In [2]:
import pandas as pd

df = pd.read_csv("climate_dashboard_base.csv")

In [3]:
df.columns

Index(['Year', 'Season', 'Temp_Range', 'Rain', 'Temp Max', 'Heatwave'], dtype='object')

In [4]:
X = df[['Temp Max', 'Temp_Range', 'Season', 'Year']]
y = df['Rain']

Clear separation is required for supervised learning and ensures better control during preprocessing and modeling.

In [5]:
X = pd.get_dummies(X, columns=['Season'], drop_first=True)

Machine learning models cannot interpret text categories. One-hot encoding allows models to learn seasonal effects.

In [6]:
from sklearn.model_selection import train_test_split

X_train, X_test, y_train, y_test = train_test_split(
    X, y, test_size=0.2, random_state=42
)

To evaluate model performance on unseen data and avoid overfitting.

In [11]:
X.isna().sum()

Temp Max               58
Temp_Range             60
Year                    3
Season_Post-Monsoon     0
Season_Summer           0
Season_Winter           0
dtype: int64

Many ML models (including Linear Regression) cannot handle NaN values directly.

In [12]:
from sklearn.pipeline import Pipeline
from sklearn.impute import SimpleImputer
from sklearn.linear_model import LinearRegression

pipeline = Pipeline([
    ("imputer", SimpleImputer(strategy="median")),
    ("model", LinearRegression())
])

pipeline.fit(X_train, y_train)


Handles missing values safely

Prevents data leakage

Ensures consistent preprocessing during training and prediction

Median imputation was chosen due to skewed climate data.

In [13]:
y_pred = pipeline.predict(X_test)

Predictions are required to evaluate model accuracy.

In [14]:
X_train.describe()

Unnamed: 0,Temp Max,Temp_Range,Year
count,21396.0,21394.0,21442.0
mean,32.06914,11.295339,1987.219849
std,2.719954,4.092538,21.165018
min,22.719999,1.8,1951.0
25%,29.959999,7.450221,1969.0
50%,31.85,12.038318,1987.0
75%,34.2,14.810001,2006.0
max,40.200001,20.73,2024.0


In [15]:
from sklearn.ensemble import RandomForestRegressor

rf = RandomForestRegressor(random_state=42)
rf.fit(X_train, y_train)

rf_pred = rf.predict(X_test)

mean_absolute_error(y_test, rf_pred)


0.4293803181411816

Project Summary (Mumbai Weather – ML Model)

In this phase, we developed a machine learning model to predict daily rainfall in Mumbai using historical weather data.
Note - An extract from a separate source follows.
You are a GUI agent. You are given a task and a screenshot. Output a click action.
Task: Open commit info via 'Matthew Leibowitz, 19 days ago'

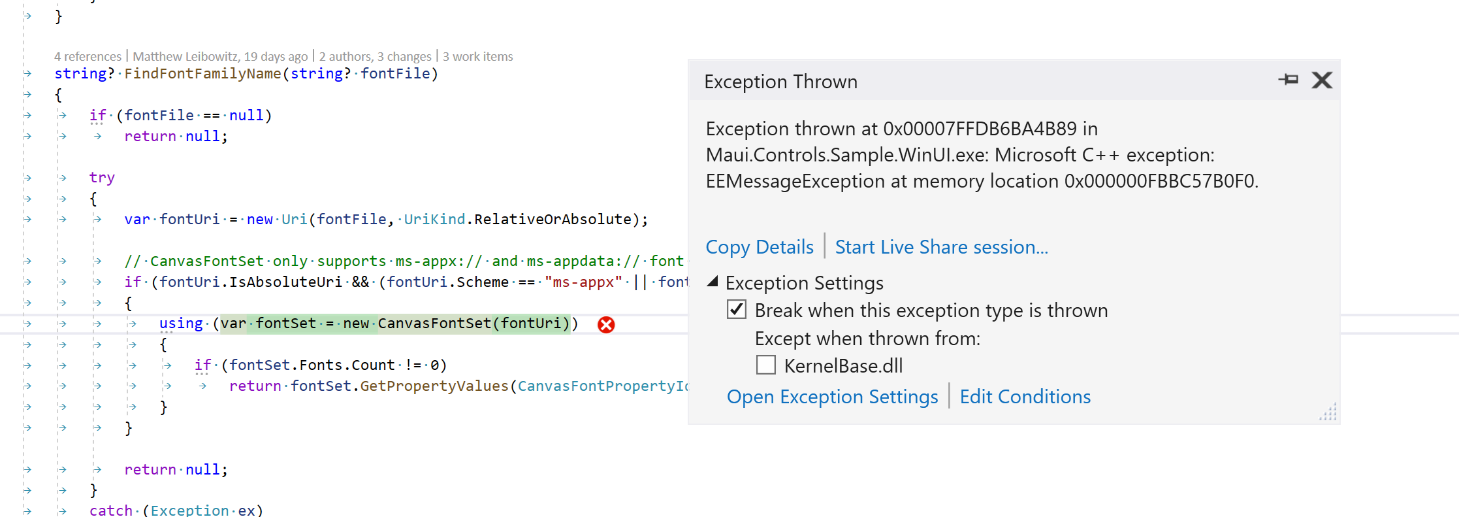tap(219, 56)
Starting from a cleaned and feature-engineered dataset, we framed the problem as a regression task, selected relevant numerical and seasonal features, and built a production-ready ML pipeline. Missing values were handled using median imputation within the pipeline to avoid data leakage.

We trained a Linear Regression model as a baseline and compared its performance with a Random Forest Regressor to capture non-linear weather patterns. Model performance was evaluated using MAE, RMSE, and R² metrics. The comparison demonstrated that while Linear Regression provides interpretability, Random Forest performs better on complex climate data.

This exercise completed the full ML workflow: data preparation → preprocessing → model training → evaluation → comparison, marking a successful transition from EDA to real model development.